A possible mobile communication device will now be described in more detail with reference to FIG. 2 showing a schematic, partially sectioned view of a communication device 200. Such a communication device is often referred to as user equipment (UE) or terminal. An appropriate mobile communication device may be provided by any device capable of sending and receiving radio signals. Non-limiting examples comprise a mobile station (MS) or mobile device such as a mobile phone or what is known as a ‘smart phone’, a computer provided with a wireless interface card or other wireless interface facility (e.g., USB dongle), personal data assistant (PDA) or a tablet provided with wireless communication capabilities, or any combinations of these or the like. A mobile communication device may provide, for example, communication of data for carrying communications such as voice, electronic mail (email), text message, multimedia and so on. Users may thus be offered and provided numerous services via their communication devices. Non-limiting examples of these services comprise two-way or multi-way calls, data communication or multimedia services or simply an access to a data communications network system, such as the Internet. Users may also be provided broadcast or multicast data. Non-limiting examples of the content comprise downloads, television and radio programs, videos, advertisements, various alerts and other information.

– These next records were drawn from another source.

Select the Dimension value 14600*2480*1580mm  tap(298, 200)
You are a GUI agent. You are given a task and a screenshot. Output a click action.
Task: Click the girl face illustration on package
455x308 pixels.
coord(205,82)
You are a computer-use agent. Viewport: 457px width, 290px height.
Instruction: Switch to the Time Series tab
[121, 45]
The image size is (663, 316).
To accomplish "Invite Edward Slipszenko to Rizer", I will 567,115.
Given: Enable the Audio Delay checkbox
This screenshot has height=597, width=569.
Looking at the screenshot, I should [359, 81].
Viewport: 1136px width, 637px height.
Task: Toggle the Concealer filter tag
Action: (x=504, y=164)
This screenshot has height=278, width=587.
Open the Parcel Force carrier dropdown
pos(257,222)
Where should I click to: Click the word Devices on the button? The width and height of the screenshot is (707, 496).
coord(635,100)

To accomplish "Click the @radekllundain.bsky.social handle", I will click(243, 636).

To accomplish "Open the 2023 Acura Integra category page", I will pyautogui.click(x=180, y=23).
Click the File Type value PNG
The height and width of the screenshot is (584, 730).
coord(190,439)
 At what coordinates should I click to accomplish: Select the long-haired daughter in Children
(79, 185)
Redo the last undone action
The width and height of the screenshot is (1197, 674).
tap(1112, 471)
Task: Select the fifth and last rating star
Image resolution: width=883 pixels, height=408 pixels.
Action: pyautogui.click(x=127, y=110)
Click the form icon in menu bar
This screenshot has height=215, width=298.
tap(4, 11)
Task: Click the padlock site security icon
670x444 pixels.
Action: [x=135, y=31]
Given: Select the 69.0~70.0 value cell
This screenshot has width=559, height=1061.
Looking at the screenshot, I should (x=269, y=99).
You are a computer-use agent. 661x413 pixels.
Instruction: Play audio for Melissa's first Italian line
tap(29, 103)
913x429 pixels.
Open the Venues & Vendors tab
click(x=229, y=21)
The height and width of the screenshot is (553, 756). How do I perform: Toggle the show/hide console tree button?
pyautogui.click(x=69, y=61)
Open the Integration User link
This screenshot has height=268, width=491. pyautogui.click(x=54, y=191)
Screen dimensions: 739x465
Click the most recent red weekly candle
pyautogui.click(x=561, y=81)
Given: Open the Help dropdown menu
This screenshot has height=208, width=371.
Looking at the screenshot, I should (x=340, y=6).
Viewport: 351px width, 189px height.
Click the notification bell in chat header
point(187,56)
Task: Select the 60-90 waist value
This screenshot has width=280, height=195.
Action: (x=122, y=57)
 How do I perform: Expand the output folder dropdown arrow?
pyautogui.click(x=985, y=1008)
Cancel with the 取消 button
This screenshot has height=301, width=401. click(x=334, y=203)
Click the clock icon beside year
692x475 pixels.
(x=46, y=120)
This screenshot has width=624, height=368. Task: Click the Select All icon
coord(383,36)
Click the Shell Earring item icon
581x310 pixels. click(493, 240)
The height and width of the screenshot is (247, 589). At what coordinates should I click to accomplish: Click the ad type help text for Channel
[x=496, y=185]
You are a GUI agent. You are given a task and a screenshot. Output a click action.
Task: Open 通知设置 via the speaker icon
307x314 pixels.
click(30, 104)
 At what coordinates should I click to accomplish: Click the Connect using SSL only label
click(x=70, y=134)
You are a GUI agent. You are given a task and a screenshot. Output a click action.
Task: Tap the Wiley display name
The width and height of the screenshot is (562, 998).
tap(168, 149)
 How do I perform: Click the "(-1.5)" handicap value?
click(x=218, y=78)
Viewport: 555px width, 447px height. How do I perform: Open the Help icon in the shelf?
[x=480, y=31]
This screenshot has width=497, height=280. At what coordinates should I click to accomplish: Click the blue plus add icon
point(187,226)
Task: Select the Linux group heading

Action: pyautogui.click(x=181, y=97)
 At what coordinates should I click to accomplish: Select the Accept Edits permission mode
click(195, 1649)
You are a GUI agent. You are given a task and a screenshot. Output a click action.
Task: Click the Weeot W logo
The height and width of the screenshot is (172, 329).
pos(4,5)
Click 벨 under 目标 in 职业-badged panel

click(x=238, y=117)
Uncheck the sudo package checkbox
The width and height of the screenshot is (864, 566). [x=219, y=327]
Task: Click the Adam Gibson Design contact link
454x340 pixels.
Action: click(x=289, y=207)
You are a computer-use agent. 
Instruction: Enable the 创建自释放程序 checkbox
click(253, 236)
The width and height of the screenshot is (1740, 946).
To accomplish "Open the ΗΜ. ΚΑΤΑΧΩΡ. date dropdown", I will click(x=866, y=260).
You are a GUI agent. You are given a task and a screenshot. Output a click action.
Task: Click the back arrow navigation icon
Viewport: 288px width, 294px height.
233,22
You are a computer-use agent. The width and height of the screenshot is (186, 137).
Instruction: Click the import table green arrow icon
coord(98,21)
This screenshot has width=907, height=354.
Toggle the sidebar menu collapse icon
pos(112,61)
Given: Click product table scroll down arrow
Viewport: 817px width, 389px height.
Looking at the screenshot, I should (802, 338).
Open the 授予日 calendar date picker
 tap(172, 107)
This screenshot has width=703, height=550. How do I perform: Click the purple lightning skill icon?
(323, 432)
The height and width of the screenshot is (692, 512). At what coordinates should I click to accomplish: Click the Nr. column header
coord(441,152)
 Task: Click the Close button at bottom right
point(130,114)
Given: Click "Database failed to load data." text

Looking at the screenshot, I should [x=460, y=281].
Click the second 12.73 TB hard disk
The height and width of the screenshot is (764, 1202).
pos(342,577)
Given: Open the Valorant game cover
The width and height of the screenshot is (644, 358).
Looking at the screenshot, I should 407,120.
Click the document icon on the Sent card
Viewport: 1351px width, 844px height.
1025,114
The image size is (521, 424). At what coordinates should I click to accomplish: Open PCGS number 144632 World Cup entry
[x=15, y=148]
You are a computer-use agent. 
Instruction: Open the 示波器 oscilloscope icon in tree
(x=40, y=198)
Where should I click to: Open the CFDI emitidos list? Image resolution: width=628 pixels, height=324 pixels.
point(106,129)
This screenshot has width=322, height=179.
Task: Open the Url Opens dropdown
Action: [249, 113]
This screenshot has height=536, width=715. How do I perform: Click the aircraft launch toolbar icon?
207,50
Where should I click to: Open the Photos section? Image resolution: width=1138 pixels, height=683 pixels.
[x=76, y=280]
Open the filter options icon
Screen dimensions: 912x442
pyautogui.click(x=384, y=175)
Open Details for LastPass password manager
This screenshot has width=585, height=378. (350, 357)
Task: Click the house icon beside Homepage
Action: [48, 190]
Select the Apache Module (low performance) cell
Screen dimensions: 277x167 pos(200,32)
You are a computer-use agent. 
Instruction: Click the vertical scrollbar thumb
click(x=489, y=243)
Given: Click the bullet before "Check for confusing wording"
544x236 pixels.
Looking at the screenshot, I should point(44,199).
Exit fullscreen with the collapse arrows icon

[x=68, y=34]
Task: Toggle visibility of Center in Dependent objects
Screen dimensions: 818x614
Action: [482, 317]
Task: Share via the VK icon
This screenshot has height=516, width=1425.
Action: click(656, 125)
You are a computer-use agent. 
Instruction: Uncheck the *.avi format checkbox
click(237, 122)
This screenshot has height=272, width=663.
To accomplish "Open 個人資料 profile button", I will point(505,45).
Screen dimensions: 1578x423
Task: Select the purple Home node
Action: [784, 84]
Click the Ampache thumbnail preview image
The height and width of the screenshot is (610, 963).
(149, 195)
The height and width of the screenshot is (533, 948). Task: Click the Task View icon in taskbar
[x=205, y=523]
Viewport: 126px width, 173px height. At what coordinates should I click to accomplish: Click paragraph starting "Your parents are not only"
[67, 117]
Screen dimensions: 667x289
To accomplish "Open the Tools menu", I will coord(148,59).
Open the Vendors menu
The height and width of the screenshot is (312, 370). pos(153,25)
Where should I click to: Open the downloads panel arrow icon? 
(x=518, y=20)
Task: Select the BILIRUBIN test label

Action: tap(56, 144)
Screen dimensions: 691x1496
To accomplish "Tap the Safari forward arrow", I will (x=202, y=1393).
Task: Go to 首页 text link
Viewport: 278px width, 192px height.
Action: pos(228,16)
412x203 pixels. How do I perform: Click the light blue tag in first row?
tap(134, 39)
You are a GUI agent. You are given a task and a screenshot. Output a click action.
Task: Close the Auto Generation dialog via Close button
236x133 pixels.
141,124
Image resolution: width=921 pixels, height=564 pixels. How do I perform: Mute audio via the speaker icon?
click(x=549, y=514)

A mobile device is typically provided with at least one data processing entity 201, at least one memory 202 and other possible components 203 for use in software and hardware aided execution of tasks it is designed to perform, including control of access to and communications with access systems and other communication devices. The data processing, storage and other relevant control apparatus can be provided on an appropriate circuit board and/or in chipsets. This feature is denoted by reference 204. The user may control the operation of the mobile device by means of a suitable user interface such as key pad 205, voice commands, touch sensitive screen or pad, combinations thereof or the like. A display 208, a speaker and a microphone can be also provided. Furthermore, a mobile communication device may comprise appropriate connectors (either wired or wireless) to other devices and/or for connecting external accessories, for example hands-free equipment, thereto.

The mobile device 200 may receive signals over an air or radio interface 207 via appropriate apparatus for receiving and may transmit signals via appropriate apparatus for transmitting radio signals. In FIG. 2 transceiver apparatus is designated schematically by block 206. The transceiver apparatus 206 may be provided for example by means of a radio part and associated antenna arrangement. The antenna arrangement may be arranged internally or externally to the mobile device.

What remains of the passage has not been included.